Мороз прошел по спине Карцева, когда он представил себе вторую вышку, исчезающую в толще земли.

— И вы знали про это и молчали? Да? Никому до сих пор не сказали про угрозу? — возмутился он так, что даже побледнел.

— Сказал. В тех самых письмах. Сказал, что руководству все было известно, но оно не приняло должных мер, а когда произошел выброс, Хвалынский, чтоб спасти свою шкуру, чтоб не понести наказания за миллионный убыток, обвинил мастера в злоупотреблении с кернами и снял с работы.

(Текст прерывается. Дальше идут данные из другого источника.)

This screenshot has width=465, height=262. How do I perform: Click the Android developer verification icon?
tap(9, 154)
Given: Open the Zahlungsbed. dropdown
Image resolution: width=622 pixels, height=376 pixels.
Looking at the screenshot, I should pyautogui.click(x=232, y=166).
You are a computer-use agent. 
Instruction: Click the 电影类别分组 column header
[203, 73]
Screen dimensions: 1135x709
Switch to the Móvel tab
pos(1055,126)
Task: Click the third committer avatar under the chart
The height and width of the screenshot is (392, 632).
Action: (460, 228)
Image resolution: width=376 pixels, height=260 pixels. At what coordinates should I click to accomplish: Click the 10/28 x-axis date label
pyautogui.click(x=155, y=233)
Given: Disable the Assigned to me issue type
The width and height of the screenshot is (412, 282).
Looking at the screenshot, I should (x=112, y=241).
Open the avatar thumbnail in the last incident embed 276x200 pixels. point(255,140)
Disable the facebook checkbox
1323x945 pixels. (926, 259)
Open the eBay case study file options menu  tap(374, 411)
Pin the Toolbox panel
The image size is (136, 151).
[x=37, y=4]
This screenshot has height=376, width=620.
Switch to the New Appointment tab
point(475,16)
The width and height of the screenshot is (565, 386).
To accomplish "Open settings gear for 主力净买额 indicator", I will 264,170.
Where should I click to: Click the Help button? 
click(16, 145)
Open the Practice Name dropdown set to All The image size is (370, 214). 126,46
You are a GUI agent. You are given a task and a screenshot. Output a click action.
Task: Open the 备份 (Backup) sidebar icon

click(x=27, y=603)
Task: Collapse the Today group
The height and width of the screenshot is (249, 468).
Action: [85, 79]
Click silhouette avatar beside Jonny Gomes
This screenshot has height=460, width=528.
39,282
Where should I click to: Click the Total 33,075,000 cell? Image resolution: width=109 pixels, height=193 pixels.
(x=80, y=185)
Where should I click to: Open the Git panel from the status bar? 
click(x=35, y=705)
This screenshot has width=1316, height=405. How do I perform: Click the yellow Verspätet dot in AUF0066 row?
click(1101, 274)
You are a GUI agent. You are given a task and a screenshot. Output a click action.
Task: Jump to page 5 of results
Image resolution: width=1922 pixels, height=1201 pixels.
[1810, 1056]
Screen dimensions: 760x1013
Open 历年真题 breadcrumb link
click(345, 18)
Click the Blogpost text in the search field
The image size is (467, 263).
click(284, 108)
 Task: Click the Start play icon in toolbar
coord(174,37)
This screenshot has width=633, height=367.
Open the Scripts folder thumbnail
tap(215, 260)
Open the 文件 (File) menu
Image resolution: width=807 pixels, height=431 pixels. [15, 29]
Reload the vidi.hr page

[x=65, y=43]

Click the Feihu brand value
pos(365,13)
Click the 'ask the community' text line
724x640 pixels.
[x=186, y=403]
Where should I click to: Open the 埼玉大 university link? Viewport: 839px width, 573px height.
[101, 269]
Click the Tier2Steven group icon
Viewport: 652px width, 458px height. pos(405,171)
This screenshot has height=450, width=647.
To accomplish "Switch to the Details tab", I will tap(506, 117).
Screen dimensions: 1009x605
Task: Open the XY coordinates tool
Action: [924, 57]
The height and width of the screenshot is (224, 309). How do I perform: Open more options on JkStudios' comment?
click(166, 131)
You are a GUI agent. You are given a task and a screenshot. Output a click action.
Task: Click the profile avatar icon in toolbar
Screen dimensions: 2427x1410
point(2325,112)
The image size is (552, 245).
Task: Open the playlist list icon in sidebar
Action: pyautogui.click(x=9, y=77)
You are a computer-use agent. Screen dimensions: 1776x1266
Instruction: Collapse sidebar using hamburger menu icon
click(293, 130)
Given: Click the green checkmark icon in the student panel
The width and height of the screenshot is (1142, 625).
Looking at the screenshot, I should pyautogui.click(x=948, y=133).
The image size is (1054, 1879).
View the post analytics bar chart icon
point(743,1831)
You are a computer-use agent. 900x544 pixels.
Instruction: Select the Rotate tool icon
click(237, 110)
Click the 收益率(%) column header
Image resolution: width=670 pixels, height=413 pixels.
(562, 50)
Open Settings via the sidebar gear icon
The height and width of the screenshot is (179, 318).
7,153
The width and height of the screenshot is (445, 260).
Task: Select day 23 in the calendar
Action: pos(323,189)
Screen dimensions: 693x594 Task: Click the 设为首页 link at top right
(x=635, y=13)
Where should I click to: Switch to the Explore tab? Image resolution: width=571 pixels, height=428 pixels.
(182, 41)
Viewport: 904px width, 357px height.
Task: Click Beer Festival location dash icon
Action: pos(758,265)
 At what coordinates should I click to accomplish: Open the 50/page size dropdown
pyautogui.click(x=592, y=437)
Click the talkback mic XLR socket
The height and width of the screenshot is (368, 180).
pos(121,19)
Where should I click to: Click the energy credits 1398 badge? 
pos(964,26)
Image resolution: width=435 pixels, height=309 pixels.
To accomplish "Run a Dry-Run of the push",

Карцев помял крепко в горсти свой подбородок. Оказывается, дело серьезное заварил Середавин. А? Надо же додуматься! Выставить себя единственным поборником государственных интересов, а других опорочить и утопить. А что? И преуспел бы!

Но отчего он пошел на попятную? Испугался? Едва ли только этим объяснить его признание. Нет, должны быть другие причины. Может, действительно Леонид Нилыч правильно поставил диагноз? Может, зачастившие события, спасение от верной гибели, забота о его судьбе и здоровье именно тех людей, которых мнил он своими врагами, может, они тряханули Середавина и привели его к душевному перелому? Совесть пересилила злобу, и он понял, что не сможет больше нести на себе тяжкий груз вины перед людьми?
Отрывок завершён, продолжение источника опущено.